## THE PROBLEM
Swap "computer-use agent" for "desktop automation agent" everywhere it appears in the rows below, leaving every other part of the rows unchanged.

## STORED ROWS
======
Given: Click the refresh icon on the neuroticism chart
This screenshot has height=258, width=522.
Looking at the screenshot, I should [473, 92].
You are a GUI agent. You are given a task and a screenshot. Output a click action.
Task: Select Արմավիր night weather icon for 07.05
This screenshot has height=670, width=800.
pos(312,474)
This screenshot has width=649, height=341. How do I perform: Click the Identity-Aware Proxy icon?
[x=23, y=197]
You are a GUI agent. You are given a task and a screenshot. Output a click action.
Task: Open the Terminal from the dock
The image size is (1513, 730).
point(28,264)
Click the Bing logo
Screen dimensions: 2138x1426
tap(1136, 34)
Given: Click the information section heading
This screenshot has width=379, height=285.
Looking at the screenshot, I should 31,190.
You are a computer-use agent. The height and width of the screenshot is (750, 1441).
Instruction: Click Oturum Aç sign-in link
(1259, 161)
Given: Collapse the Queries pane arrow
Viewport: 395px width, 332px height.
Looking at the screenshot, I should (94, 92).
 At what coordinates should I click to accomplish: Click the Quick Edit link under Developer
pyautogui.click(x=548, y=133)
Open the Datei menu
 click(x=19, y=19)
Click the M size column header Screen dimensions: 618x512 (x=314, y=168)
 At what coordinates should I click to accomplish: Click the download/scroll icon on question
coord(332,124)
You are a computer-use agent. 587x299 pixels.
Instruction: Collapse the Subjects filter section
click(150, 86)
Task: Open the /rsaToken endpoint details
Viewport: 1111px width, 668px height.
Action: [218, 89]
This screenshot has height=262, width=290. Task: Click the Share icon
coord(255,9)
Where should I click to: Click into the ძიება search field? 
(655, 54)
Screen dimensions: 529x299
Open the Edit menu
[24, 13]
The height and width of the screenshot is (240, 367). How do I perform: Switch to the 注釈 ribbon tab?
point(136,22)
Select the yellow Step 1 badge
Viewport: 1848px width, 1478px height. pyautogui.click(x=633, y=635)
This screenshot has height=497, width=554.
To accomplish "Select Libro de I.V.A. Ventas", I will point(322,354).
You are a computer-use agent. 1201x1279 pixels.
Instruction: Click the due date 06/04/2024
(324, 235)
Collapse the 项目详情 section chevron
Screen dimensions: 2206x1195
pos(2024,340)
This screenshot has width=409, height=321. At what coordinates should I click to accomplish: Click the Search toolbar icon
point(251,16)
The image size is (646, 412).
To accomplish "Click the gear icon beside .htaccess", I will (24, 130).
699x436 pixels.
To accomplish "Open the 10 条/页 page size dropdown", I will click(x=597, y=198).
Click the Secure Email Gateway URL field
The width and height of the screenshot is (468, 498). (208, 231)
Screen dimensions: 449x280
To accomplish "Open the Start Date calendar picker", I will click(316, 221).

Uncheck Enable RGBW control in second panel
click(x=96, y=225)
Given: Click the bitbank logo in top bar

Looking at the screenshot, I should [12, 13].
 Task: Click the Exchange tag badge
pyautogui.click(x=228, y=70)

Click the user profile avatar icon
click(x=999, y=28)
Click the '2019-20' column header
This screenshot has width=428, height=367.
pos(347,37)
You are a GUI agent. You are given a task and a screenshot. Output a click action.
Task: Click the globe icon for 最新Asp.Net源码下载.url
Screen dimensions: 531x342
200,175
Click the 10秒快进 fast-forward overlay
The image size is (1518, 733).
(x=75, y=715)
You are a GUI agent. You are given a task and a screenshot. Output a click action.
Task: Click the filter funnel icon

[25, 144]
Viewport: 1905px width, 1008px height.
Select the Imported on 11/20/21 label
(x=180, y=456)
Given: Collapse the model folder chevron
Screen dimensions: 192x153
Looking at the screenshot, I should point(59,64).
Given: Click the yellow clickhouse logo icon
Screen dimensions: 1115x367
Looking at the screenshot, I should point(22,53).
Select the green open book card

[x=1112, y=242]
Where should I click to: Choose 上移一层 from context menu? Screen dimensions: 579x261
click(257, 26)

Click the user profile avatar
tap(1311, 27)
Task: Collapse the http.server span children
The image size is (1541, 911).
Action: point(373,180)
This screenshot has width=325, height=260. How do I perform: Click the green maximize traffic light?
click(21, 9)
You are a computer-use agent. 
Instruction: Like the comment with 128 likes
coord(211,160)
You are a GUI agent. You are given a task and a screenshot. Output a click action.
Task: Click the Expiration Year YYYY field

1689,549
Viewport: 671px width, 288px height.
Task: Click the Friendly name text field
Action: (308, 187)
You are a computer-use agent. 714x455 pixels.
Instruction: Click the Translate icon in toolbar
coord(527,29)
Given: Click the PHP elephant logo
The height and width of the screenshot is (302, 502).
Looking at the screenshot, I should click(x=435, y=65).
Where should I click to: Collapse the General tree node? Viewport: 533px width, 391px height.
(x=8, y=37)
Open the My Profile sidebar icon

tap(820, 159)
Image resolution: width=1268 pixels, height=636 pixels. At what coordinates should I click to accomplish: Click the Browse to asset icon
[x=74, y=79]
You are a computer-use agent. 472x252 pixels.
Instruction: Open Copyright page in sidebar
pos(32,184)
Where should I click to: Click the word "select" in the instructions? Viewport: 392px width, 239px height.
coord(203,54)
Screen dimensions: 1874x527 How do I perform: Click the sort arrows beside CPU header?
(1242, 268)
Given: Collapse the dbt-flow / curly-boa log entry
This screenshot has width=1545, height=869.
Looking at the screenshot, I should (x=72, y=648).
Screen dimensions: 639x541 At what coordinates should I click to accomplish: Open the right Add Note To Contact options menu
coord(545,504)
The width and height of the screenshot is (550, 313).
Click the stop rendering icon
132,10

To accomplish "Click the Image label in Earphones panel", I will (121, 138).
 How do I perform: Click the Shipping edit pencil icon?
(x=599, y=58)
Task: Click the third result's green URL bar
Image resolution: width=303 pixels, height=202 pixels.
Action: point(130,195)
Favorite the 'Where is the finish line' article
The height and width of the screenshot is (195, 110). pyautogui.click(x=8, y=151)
======
## WRITTEN RESPONSE
Given: Click the refresh icon on the neuroticism chart
This screenshot has height=258, width=522.
Looking at the screenshot, I should [473, 92].
You are a GUI agent. You are given a task and a screenshot. Output a click action.
Task: Select Արմավիր night weather icon for 07.05
This screenshot has height=670, width=800.
pos(312,474)
This screenshot has width=649, height=341. How do I perform: Click the Identity-Aware Proxy icon?
[x=23, y=197]
You are a GUI agent. You are given a task and a screenshot. Output a click action.
Task: Open the Terminal from the dock
The image size is (1513, 730).
point(28,264)
Click the Bing logo
Screen dimensions: 2138x1426
tap(1136, 34)
Given: Click the information section heading
This screenshot has width=379, height=285.
Looking at the screenshot, I should 31,190.
You are a desktop automation agent. The height and width of the screenshot is (750, 1441).
Instruction: Click Oturum Aç sign-in link
(1259, 161)
Given: Collapse the Queries pane arrow
Viewport: 395px width, 332px height.
Looking at the screenshot, I should (94, 92).
 At what coordinates should I click to accomplish: Click the Quick Edit link under Developer
pyautogui.click(x=548, y=133)
Open the Datei menu
 click(x=19, y=19)
Click the M size column header Screen dimensions: 618x512 (x=314, y=168)
 At what coordinates should I click to accomplish: Click the download/scroll icon on question
coord(332,124)
You are a desktop automation agent. 587x299 pixels.
Instruction: Collapse the Subjects filter section
click(150, 86)
Task: Open the /rsaToken endpoint details
Viewport: 1111px width, 668px height.
Action: [218, 89]
This screenshot has height=262, width=290. Task: Click the Share icon
coord(255,9)
Where should I click to: Click into the ძიება search field? 
(655, 54)
Screen dimensions: 529x299
Open the Edit menu
[24, 13]
The height and width of the screenshot is (240, 367). How do I perform: Switch to the 注釈 ribbon tab?
point(136,22)
Select the yellow Step 1 badge
Viewport: 1848px width, 1478px height. pyautogui.click(x=633, y=635)
This screenshot has height=497, width=554.
To accomplish "Select Libro de I.V.A. Ventas", I will point(322,354).
You are a desktop automation agent. 1201x1279 pixels.
Instruction: Click the due date 06/04/2024
(324, 235)
Collapse the 项目详情 section chevron
Screen dimensions: 2206x1195
pos(2024,340)
This screenshot has width=409, height=321. At what coordinates should I click to accomplish: Click the Search toolbar icon
point(251,16)
The image size is (646, 412).
To accomplish "Click the gear icon beside .htaccess", I will (24, 130).
699x436 pixels.
To accomplish "Open the 10 条/页 page size dropdown", I will click(x=597, y=198).
Click the Secure Email Gateway URL field
The width and height of the screenshot is (468, 498). (208, 231)
Screen dimensions: 449x280
To accomplish "Open the Start Date calendar picker", I will click(316, 221).

Uncheck Enable RGBW control in second panel
click(x=96, y=225)
Given: Click the bitbank logo in top bar

Looking at the screenshot, I should [12, 13].
 Task: Click the Exchange tag badge
pyautogui.click(x=228, y=70)

Click the user profile avatar icon
click(x=999, y=28)
Click the '2019-20' column header
This screenshot has width=428, height=367.
pos(347,37)
You are a GUI agent. You are given a task and a screenshot. Output a click action.
Task: Click the globe icon for 最新Asp.Net源码下载.url
Screen dimensions: 531x342
200,175
Click the 10秒快进 fast-forward overlay
The image size is (1518, 733).
(x=75, y=715)
You are a GUI agent. You are given a task and a screenshot. Output a click action.
Task: Click the filter funnel icon

[25, 144]
Viewport: 1905px width, 1008px height.
Select the Imported on 11/20/21 label
(x=180, y=456)
Given: Collapse the model folder chevron
Screen dimensions: 192x153
Looking at the screenshot, I should point(59,64).
Given: Click the yellow clickhouse logo icon
Screen dimensions: 1115x367
Looking at the screenshot, I should point(22,53).
Select the green open book card

[x=1112, y=242]
Where should I click to: Choose 上移一层 from context menu? Screen dimensions: 579x261
click(257, 26)

Click the user profile avatar
tap(1311, 27)
Task: Collapse the http.server span children
The image size is (1541, 911).
Action: point(373,180)
This screenshot has width=325, height=260. How do I perform: Click the green maximize traffic light?
click(21, 9)
You are a desktop automation agent. 
Instruction: Like the comment with 128 likes
coord(211,160)
You are a GUI agent. You are given a task and a screenshot. Output a click action.
Task: Click the Expiration Year YYYY field

1689,549
Viewport: 671px width, 288px height.
Task: Click the Friendly name text field
Action: (308, 187)
You are a desktop automation agent. 714x455 pixels.
Instruction: Click the Translate icon in toolbar
coord(527,29)
Given: Click the PHP elephant logo
The height and width of the screenshot is (302, 502).
Looking at the screenshot, I should click(x=435, y=65).
Where should I click to: Collapse the General tree node? Viewport: 533px width, 391px height.
(x=8, y=37)
Open the My Profile sidebar icon

tap(820, 159)
Image resolution: width=1268 pixels, height=636 pixels. At what coordinates should I click to accomplish: Click the Browse to asset icon
[x=74, y=79]
You are a desktop automation agent. 472x252 pixels.
Instruction: Open Copyright page in sidebar
pos(32,184)
Where should I click to: Click the word "select" in the instructions? Viewport: 392px width, 239px height.
coord(203,54)
Screen dimensions: 1874x527 How do I perform: Click the sort arrows beside CPU header?
(1242, 268)
Given: Collapse the dbt-flow / curly-boa log entry
This screenshot has width=1545, height=869.
Looking at the screenshot, I should (x=72, y=648).
Screen dimensions: 639x541 At what coordinates should I click to accomplish: Open the right Add Note To Contact options menu
coord(545,504)
The width and height of the screenshot is (550, 313).
Click the stop rendering icon
132,10

To accomplish "Click the Image label in Earphones panel", I will (121, 138).
 How do I perform: Click the Shipping edit pencil icon?
(x=599, y=58)
Task: Click the third result's green URL bar
Image resolution: width=303 pixels, height=202 pixels.
Action: point(130,195)
Favorite the 'Where is the finish line' article
The height and width of the screenshot is (195, 110). pyautogui.click(x=8, y=151)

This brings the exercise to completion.